→ **Required work**: Could you retype each of these records word for word, keeping every line the same?

→ **Records provided**:
[START]

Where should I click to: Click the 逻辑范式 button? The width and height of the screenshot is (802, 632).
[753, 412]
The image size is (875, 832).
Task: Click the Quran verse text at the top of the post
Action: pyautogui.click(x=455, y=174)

[END]

→ **Solution for this problem**:
Where should I click to: Click the 逻辑范式 button? The width and height of the screenshot is (802, 632).
[753, 412]
The image size is (875, 832).
Task: Click the Quran verse text at the top of the post
Action: pyautogui.click(x=455, y=174)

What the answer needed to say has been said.